Wikibooks Presentation

My first presentation about Wikibooks is today at 12:30 EST. I'm putting the finishing touches on my slides now, and hopefully things will look alright by then. Here's a little background:

I was invited to give a presentation at the WritersUA conference in Portland OR about Wikibooks, and the challenges of collaborative volunteer authorship. That conference is in two weeks, and I'm presenting there on Tuesday the 18th around 2:45 PST. When I mentioned the presentation to some of my professors, they suggested that I also give the presentation here at school, and they said that for two reasons: (1) Practice for the "real thing" in Portland, and (2) discuss an interesting topic which the students and faculty here are probably not too familiar with. Plus, it's another opportunity for me to shamelessly evangelize, so I jumped on the opportunity.
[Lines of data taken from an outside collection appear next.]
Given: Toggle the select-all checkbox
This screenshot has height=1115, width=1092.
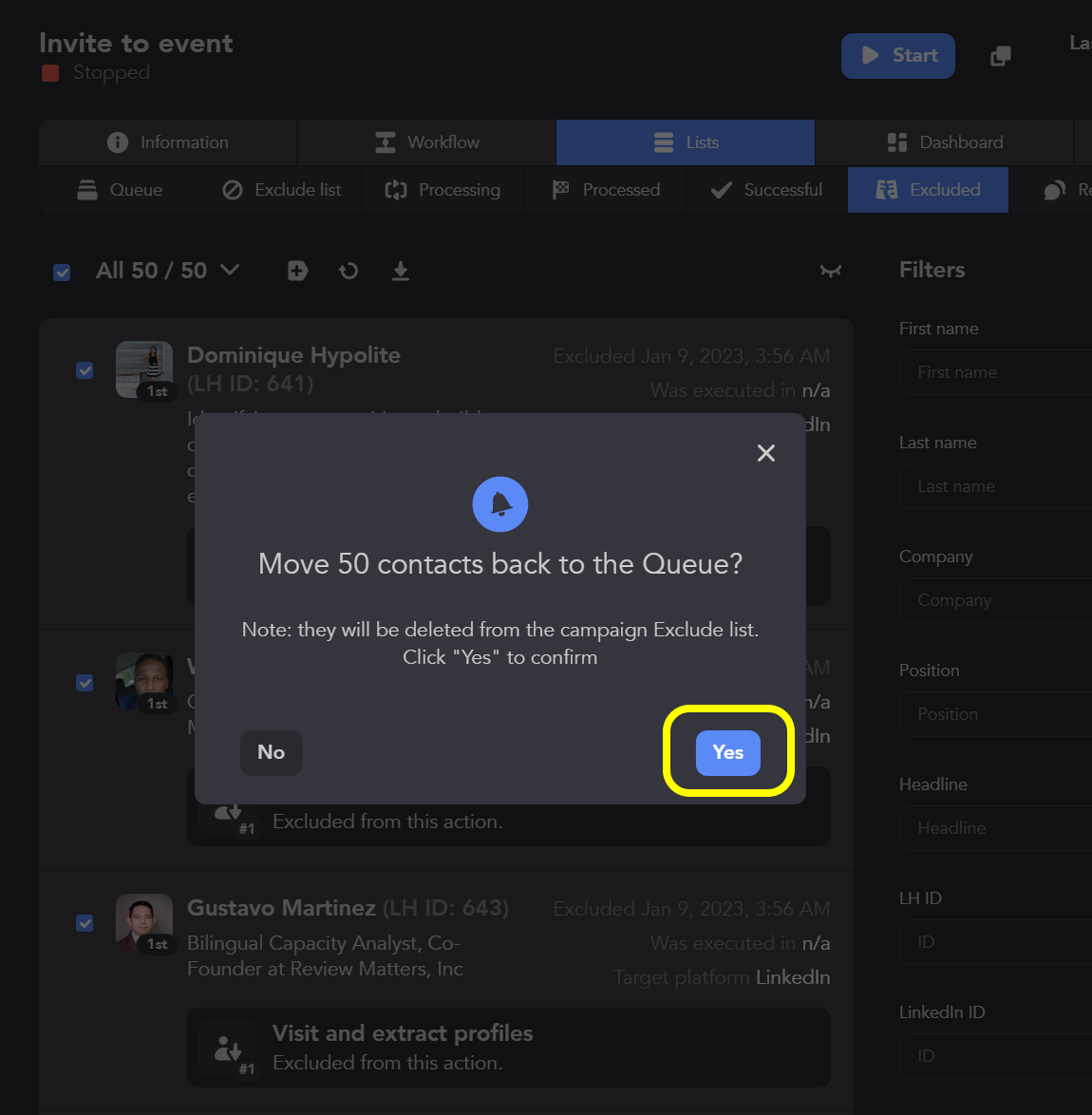Looking at the screenshot, I should pos(62,272).
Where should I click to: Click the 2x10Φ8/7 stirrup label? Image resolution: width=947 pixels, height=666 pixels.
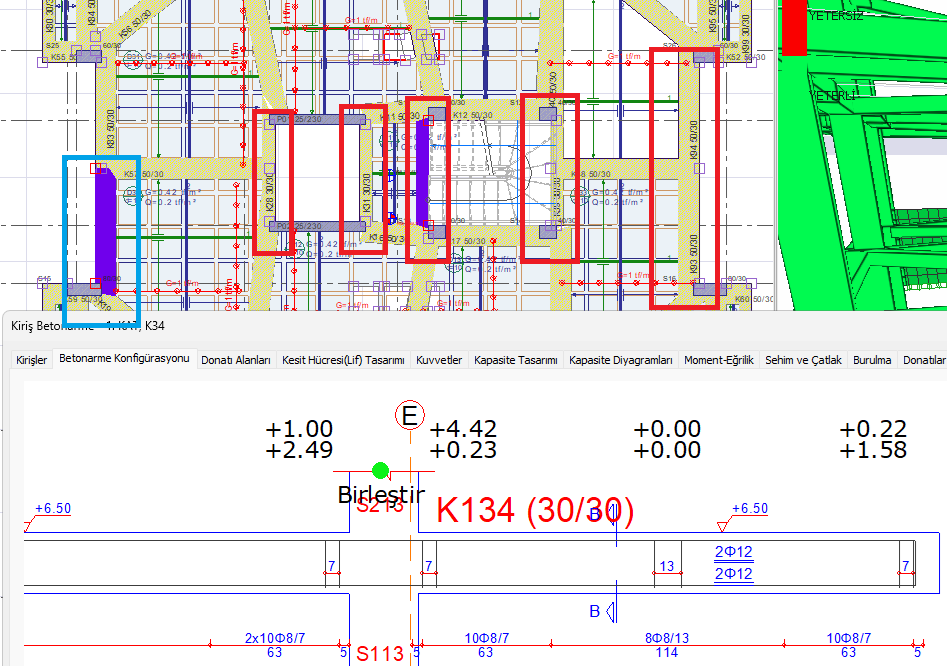[x=274, y=638]
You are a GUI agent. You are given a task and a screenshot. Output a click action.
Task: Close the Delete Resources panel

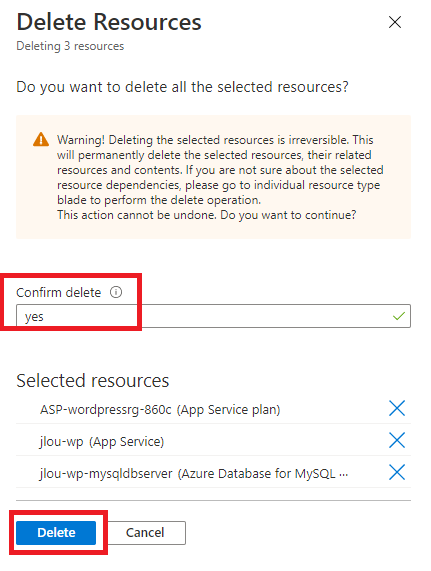click(x=395, y=22)
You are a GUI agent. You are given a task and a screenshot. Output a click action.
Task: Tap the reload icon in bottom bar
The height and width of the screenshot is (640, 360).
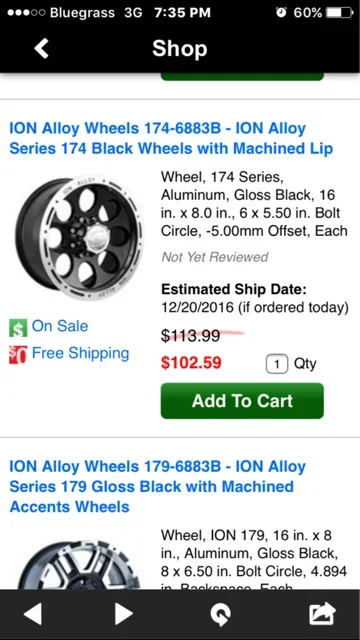click(x=220, y=614)
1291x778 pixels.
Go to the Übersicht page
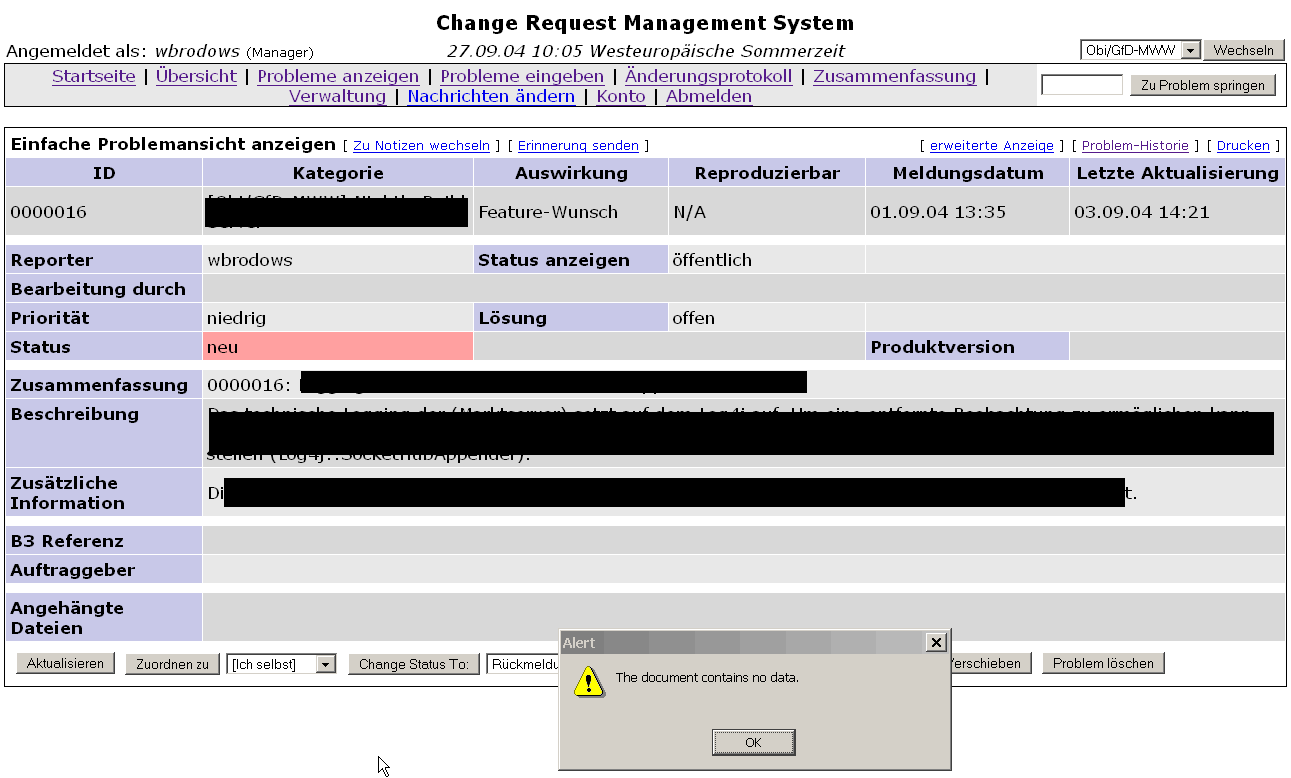(196, 76)
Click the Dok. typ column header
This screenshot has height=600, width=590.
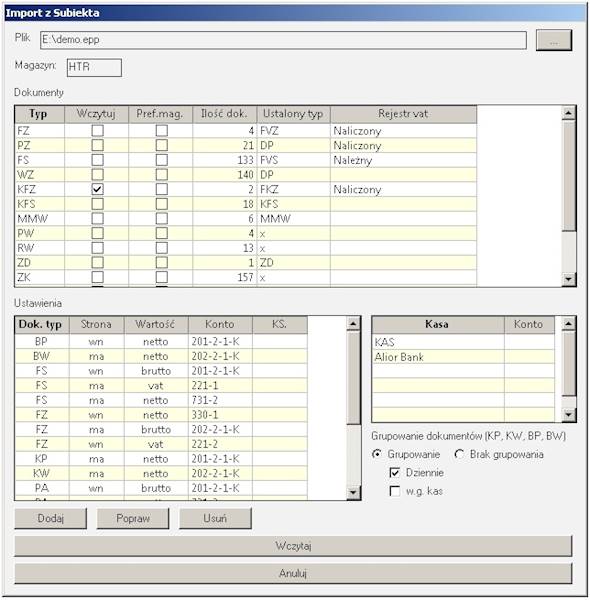[x=42, y=324]
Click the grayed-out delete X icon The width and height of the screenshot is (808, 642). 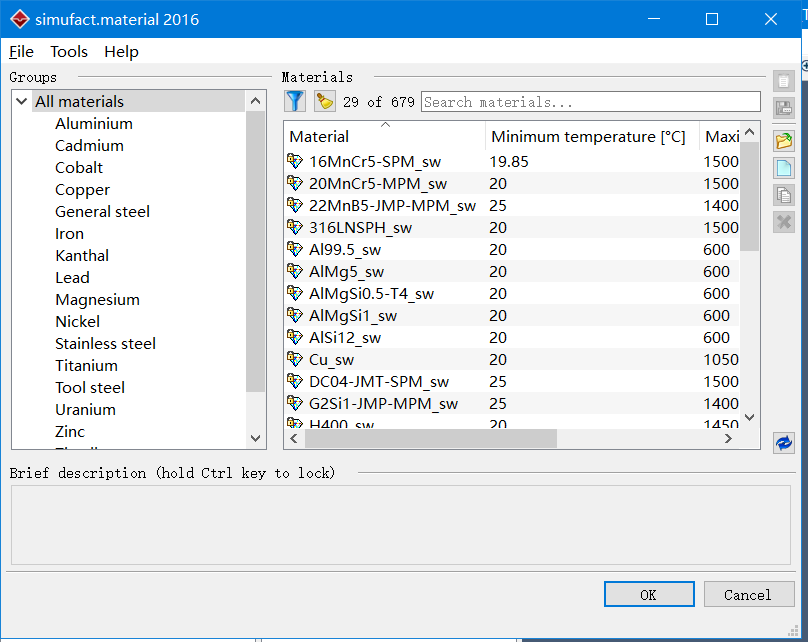(x=784, y=222)

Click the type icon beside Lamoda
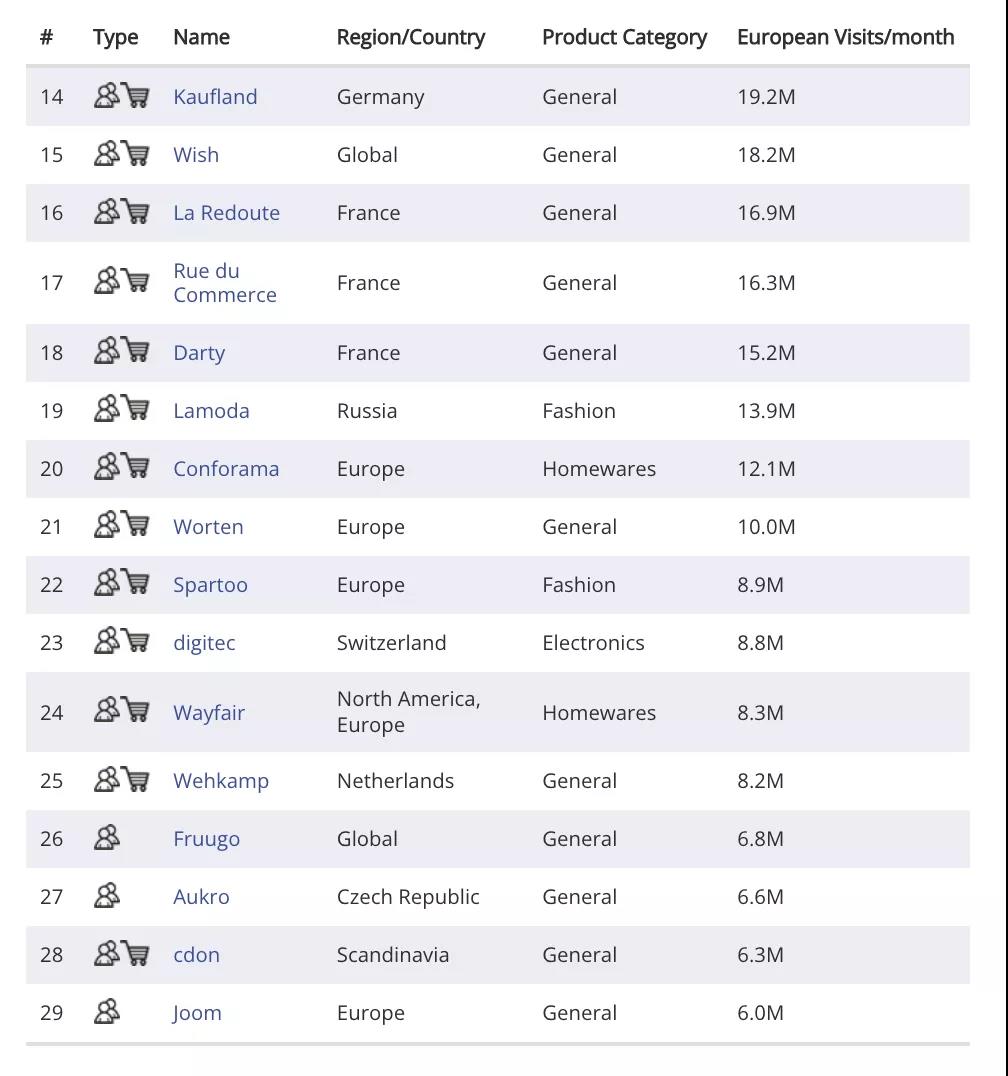121,409

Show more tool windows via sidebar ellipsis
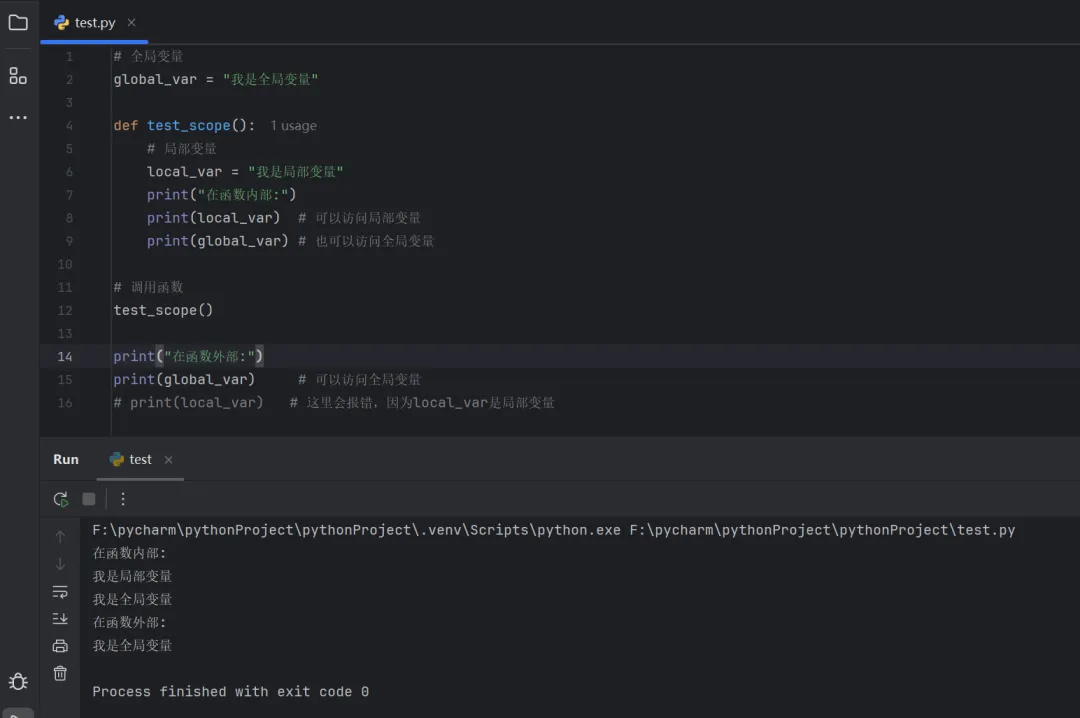pos(18,118)
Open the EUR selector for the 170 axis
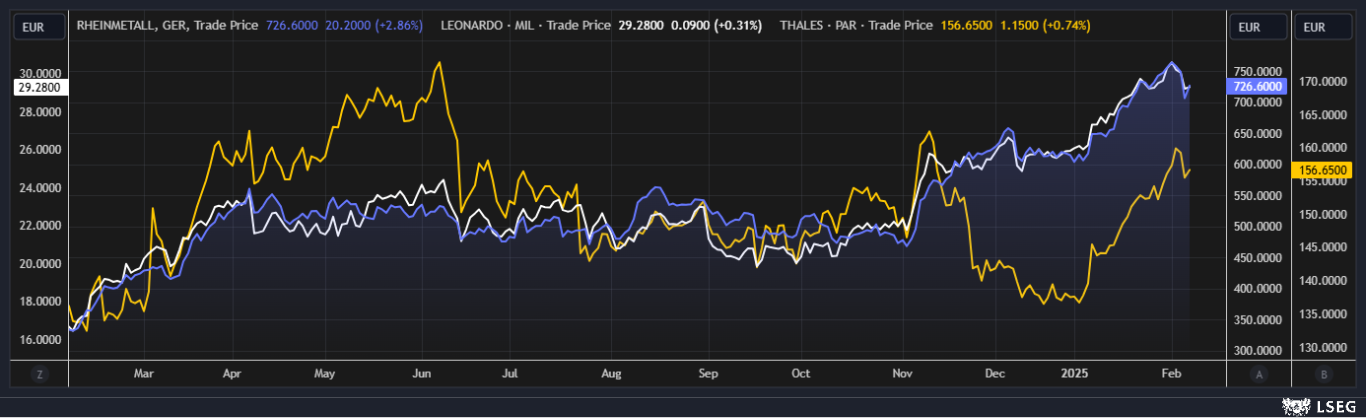The width and height of the screenshot is (1366, 418). click(1324, 28)
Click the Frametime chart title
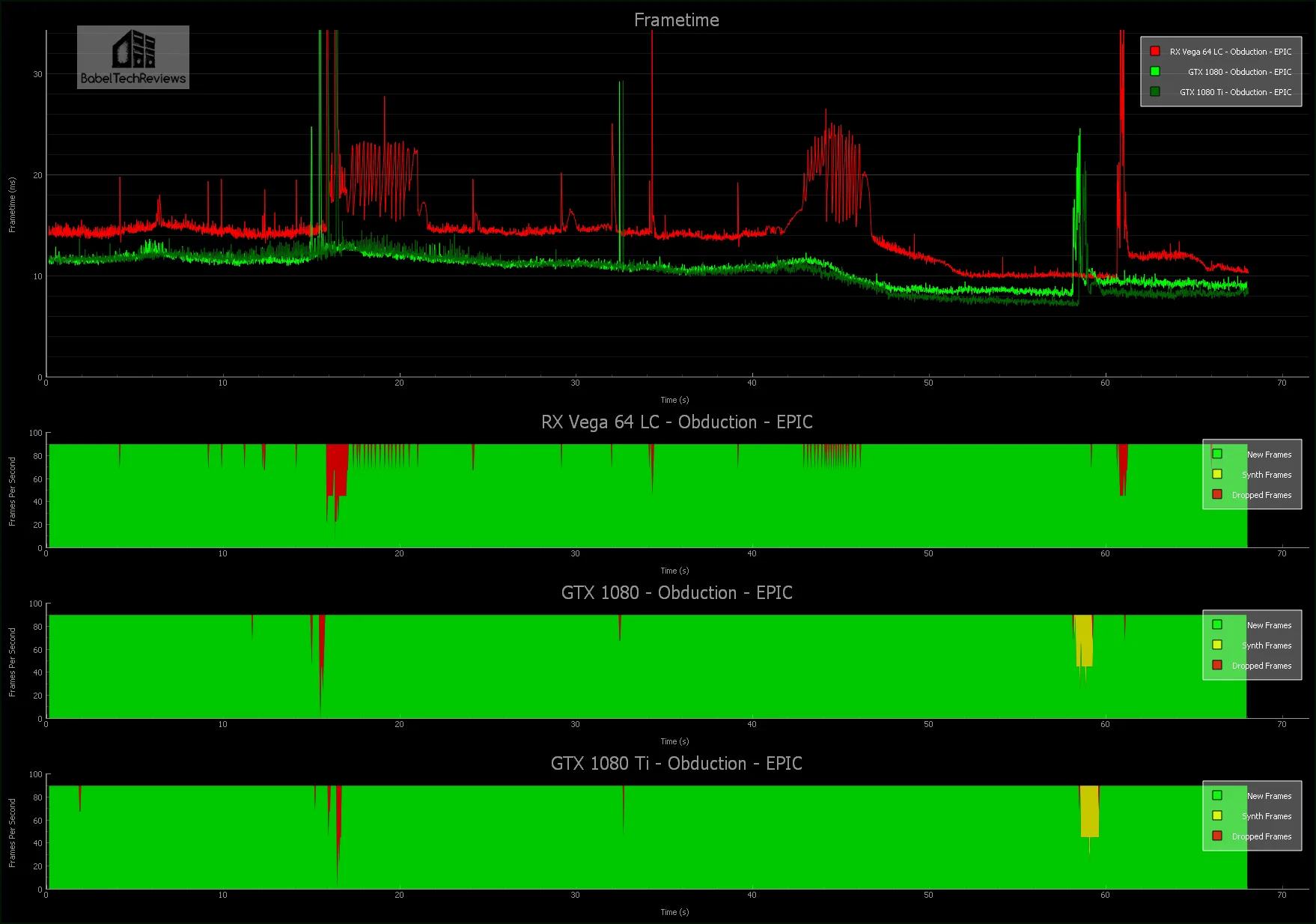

So I created a very nice slide show with at monobook themed skin. I covered the history of Wikipedia, Wikimedia, and Wikibooks. I introduced people to MediaWiki and Wikitext. I discussed some of the most common criticisms, and tried to lay them to rest. Finally, I discussed Wikibooks a little bit, what we do, what we are all about, and how to volunteer. I emailed a copy of my slides to the conference organizer.

He hated them.

I was under the impression, mistaken as it now turns out to have been, that the audience in Portland were new to wikis, and that they needed to be introduced to them for the first time. As it turns out, the audience are an extremely savvy group of technical writers who are intimately familiar with wikis. I had to revamp my whole presentation, and I had to do it very quickly. So I tossed out all the stuff labeled "introduction", "Wikitext and MediaWiki", condensed my entire history section down to a single page, deleted most of the slides in the second half, and started over. I focused more on the technical aspects of our project: How we keep the peace, how we organize materials, how we structure books, how we organize and motivate our volunteers. I discussed books in great detail including strategies that work and those that do not, how we decide when to delete a book, and a bunch of other topics. I discussed a roadmap for goals that we as a project would like to acheive in the future. I went from giving a fun high-level overview to a deep discussion about the nitty-gritty of our project. I think it's going to be a big success.

However, after redoing my presentation for Portland, I had a different problem. I needed to make some changes to my presentation here at school since the audience here are not all familiar with wikis, and are not savvy technical writers. I made a few changes to focus more on the educational aspects (which is what teachers and students want to hear), and less on the technical and logistical aspects. So now, I'm giving two presentations with little overlap, and can't use the one to practice for the other.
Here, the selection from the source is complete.